▶ WHAT THIS EXERCISE ASKS:
(1) Check each statement below against the fish biomarker abstract and answer yes or no, quoting the exact words of the text that settle it. (a) The "fish tumors or other deformities" impairment occurs at 18 of the 30 areas of concern in the U.S. part of the Great Lakes basin. (b) White sucker expressed micronuclei at a higher rate than smallmouth bass. (c) Fish were collected only in the spring of 2011.
(2) Answer these questions from the fish biomarker abstract, putting each answer on its own line.
(a) Who chaired the committee?
(b) Besides the 8 areas of concern, how many non-AOC sites supplied fish?
(c) Which nuclear abnormalities does the text list?

▶ PAGE EXTRACT:
-*-

Date of Graduation


Document Type


Degree Type



Davis College of Agriculture, Natural Resources and Design


Wildlife and Fisheries Resources

Committee Chair

Patricia M. Mazik

Committee Co-Chair

Vicki S. Blazer

Committee Member

Kyle J. Hartman

Committee Member

Michael P. Strager


Biological markers (biomarkers) sensitive to genotoxic and mutagenic contamination in fishes are widely used to identify contamination in the aquatic environment. The "fish tumors or other deformities" biological use impairment (BUI) occurs at 18 of the 30 areas of concern (AOC) located in the Great Lakes basin within the United States. As each AOC evaluates this specific BUI for possible delisting, biomarkers sensitive to both genotoxic and mutagenic chemicals can be integrated as a possible criterion for delisting. The micronucleus assay identifies genotoxic contamination by observing the presence of a micronucleus (MN), along with a primary nucleus within the cellular body. Nuclear abnormalities (NA) such as notching, lobes, blebbing, and binucleation are observed from the nuclear membrane and are indicators for mutagenic contamination. The micronucleus assay was incorporated to assess genotoxic and mutagenic contamination among sites, species, and season from fish collected from 8 AOC's, as well as 1 non-AOC site during the spring and fall, 2011. Micronuclei and/or NA were observed at all sites. Micronuclei were observed at differing occurrence rates among species. Brown bullhead (Ameiurus nebulosus ) expressed MN at a lower rate when compared to either largemouth bass (Micropterus salmoides) or smallmouth bass ( Micropterus dolomieu). White sucker (Catostomus commersoni ) express MN at a lower rate when compared to smallmouth bass. Nuclear abnormalities rates exactly followed these trends. Brown bullhead tended to express MN and NA at a lower rate during the fall as compared to individuals collected in the spring. Largemouth bass tended to express MN and NA at a higher rate during the spring. Moving forward, this apparent site and species effect should be considered when evaluating genotoxic and mutagenic contamination.

-*-

▶ PROVIDED DATA:
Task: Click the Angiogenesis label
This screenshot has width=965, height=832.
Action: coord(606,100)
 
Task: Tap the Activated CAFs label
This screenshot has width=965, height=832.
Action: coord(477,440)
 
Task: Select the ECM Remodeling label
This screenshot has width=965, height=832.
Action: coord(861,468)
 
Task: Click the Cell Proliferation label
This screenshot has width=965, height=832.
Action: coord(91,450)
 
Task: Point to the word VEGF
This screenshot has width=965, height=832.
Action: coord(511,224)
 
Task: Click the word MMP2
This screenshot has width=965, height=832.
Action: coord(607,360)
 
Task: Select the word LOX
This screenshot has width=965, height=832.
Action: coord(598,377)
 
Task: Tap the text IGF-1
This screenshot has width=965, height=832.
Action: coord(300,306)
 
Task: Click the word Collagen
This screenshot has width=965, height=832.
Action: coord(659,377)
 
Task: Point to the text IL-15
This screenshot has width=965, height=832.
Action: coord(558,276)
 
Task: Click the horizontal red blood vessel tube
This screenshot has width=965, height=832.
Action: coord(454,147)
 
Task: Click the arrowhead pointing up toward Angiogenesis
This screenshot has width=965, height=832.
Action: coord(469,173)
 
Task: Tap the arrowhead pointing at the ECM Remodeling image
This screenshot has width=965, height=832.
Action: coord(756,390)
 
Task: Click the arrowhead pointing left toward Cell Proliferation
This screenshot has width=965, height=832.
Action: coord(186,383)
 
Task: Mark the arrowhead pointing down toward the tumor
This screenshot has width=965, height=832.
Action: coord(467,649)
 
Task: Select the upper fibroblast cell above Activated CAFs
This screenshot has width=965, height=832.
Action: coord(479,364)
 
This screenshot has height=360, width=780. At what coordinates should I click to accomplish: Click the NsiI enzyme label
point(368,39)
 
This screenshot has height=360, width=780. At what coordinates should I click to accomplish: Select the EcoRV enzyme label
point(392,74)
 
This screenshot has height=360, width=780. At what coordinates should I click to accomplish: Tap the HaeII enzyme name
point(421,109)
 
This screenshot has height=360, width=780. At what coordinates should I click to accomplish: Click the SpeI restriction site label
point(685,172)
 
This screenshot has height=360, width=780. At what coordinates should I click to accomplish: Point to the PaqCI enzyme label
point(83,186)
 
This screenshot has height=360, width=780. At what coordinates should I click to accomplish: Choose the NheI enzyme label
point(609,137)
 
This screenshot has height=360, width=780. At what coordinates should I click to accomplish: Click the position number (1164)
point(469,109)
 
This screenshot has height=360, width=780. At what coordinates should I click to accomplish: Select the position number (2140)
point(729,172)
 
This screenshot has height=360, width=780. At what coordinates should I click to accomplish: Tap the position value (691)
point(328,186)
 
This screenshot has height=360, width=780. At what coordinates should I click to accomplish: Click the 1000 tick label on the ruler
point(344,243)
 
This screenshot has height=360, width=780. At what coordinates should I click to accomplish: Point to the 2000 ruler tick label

-*-

▶ ANSWERS BY ITEM NUMBER:
(1)
(a) Yes: "occurs at 18 of the 30 areas of concern (AOC) located in the Great Lakes basin within the United States"
(b) No: "White sucker (Catostomus commersoni ) express MN at a lower rate when compared to smallmouth bass"
(c) No: "during the spring and fall, 2011"

(2)
(a) Patricia M. Mazik
(b) 1
(c) Notching, lobes, blebbing, and binucleation